Talent Scout, первая часть «Американской комедии», вышла во Франции под названием «Пожиратели звезд» через пять лет после успешной публикации в США Роман сочли увлекательным, но творчество Гари по-прежнему не воспринимали как «серьезную литературу». Критики еще не забыли книгу «За Сганареля» и не преминули заметить, что если представители «нового романа» прибегали к языковым трюкам, то Гари ими и вовсе злоупотреблял. Ему ставили в упрек непродуманность композиции и бесчисленные повторы, хотя признавали за ним достоинства тонкого юмориста, виртуозного стилиста, доброго рассказчика. Никто не обратил внимание, что прототипом наивной американской невесты диктатора Хосе Альмайо стала Джин Сиберг.
Эту книгу тоже почти никто не хотел покупать.

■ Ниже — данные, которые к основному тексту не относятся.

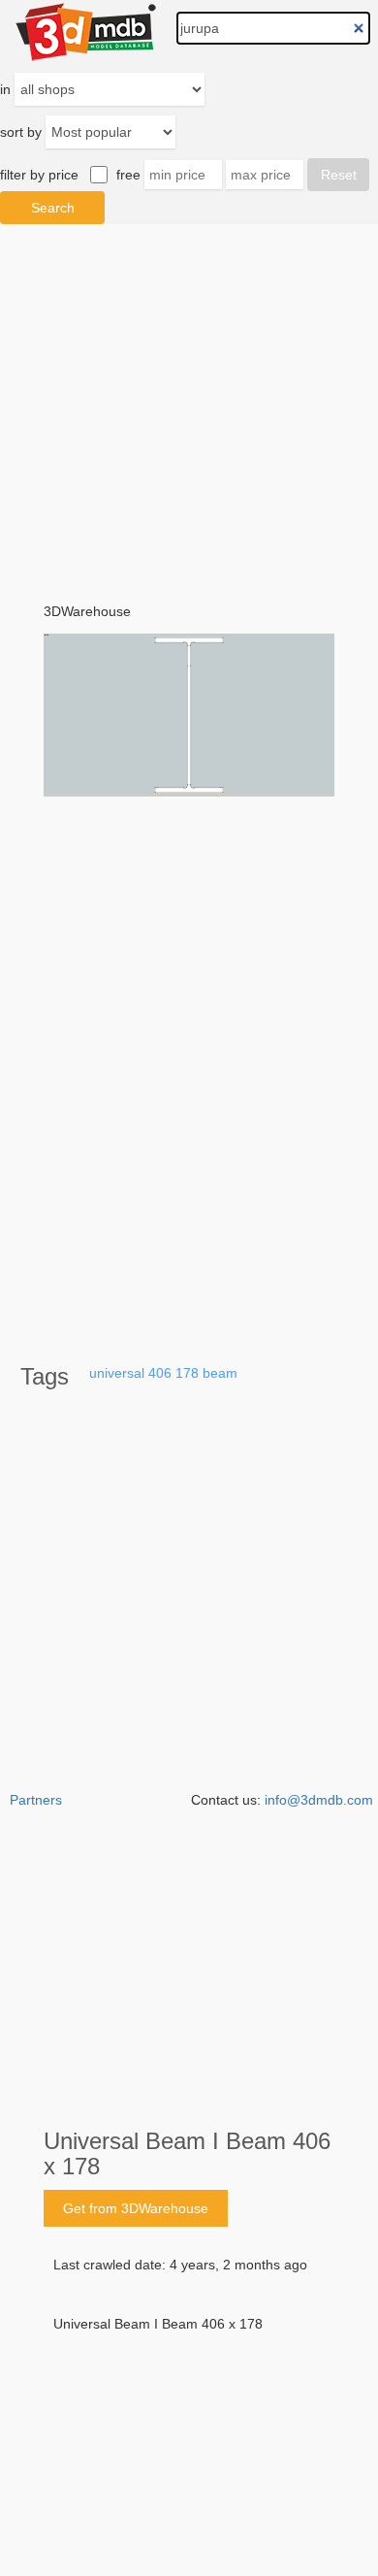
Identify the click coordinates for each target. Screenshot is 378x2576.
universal (116, 1373)
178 (187, 1373)
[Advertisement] (189, 2382)
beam (220, 1373)
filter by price (39, 174)
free (128, 174)
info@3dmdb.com (319, 1800)
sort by (21, 132)
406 (160, 1373)
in (5, 89)
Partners (36, 1800)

В марте 1966 года Гари вместе с Джин посетил Польшу, где его книги печатались в переводах и пользовались большой популярностью. Французский культурный центр Варшавского университета пригласил его выступить с лекцией о «современном состоянии романа». В Варшаве они пробыли две недели. Гари уже не узнавал улиц, по которым ходил с матерью, когда ему было тринадцать лет, перед тем как уехать во Францию. Мало что осталось после войны от домов, спроектированных итальянскими архитекторами. Немного разобрав развалины, на их месте возвели уродливые панельные коробки, не потрудившись даже довести строительство до конца, так что провалы в них зияли пучками проводов и канализационными трубами, а из щелей сыпался цемент.

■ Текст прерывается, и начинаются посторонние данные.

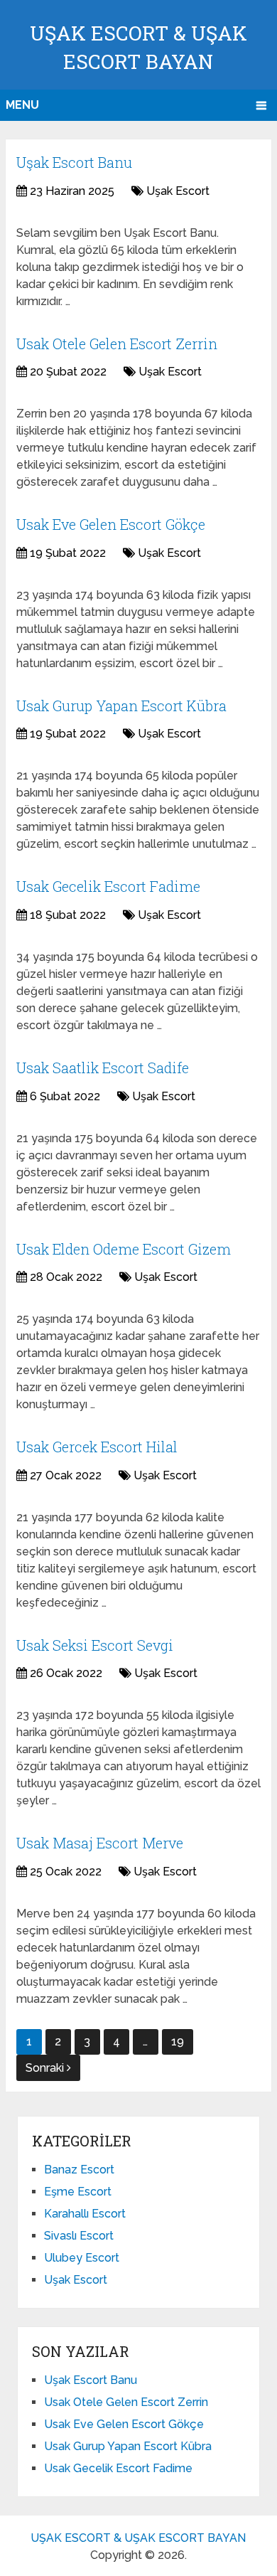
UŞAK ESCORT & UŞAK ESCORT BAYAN (138, 2538)
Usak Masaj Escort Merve (99, 1842)
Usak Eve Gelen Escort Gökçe (110, 524)
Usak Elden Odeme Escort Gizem (123, 1249)
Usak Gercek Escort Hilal (97, 1446)
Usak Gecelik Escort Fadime (108, 886)
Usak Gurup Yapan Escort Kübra (121, 705)
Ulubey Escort (81, 2257)
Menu (22, 105)
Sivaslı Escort (79, 2235)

Когда Гари блуждал в окружении призраков прошлого в этом царстве разрухи, у него вдруг возникло ощущение, что это не он идет по улице, а его двойник, что он видит себя со стороны. Он назовет этого двойника, этого альтер эго из других времен сначала Мойше Кон, а потом — Чингиз Кон; этот персонаж станет главным героем романа «Пляска Чингиз-Хаима» (в оригинале — «Пляска Чингиз-Кона»), Варшавское гетто поджигали, бомбили и в итоге стерли с лица земли: теперь на этом месте был пустырь. Гари/Чингиз, рисуя в воображении своего двойника, идущего по этим улицам до Холокоста, брел по современной Варшаве, которая заменила город прошлого, чье изображение, впрочем, всегда оставалась с ним, так что он мог в любой момент развернуть его, как веер. Его мысли были с истребленными евреями. Гари видел их — не как воспоминания, а как живых людей, такими, какими они были в годы его детства; он знал, что призван стать хранителем прошлого. Он был последним лоскутом погибшего Идишленда. Часть его умерла в Варшаве, и он до самой смерти будет возвращаться сюда. Он не хотел полностью избавляться от воспоминаний.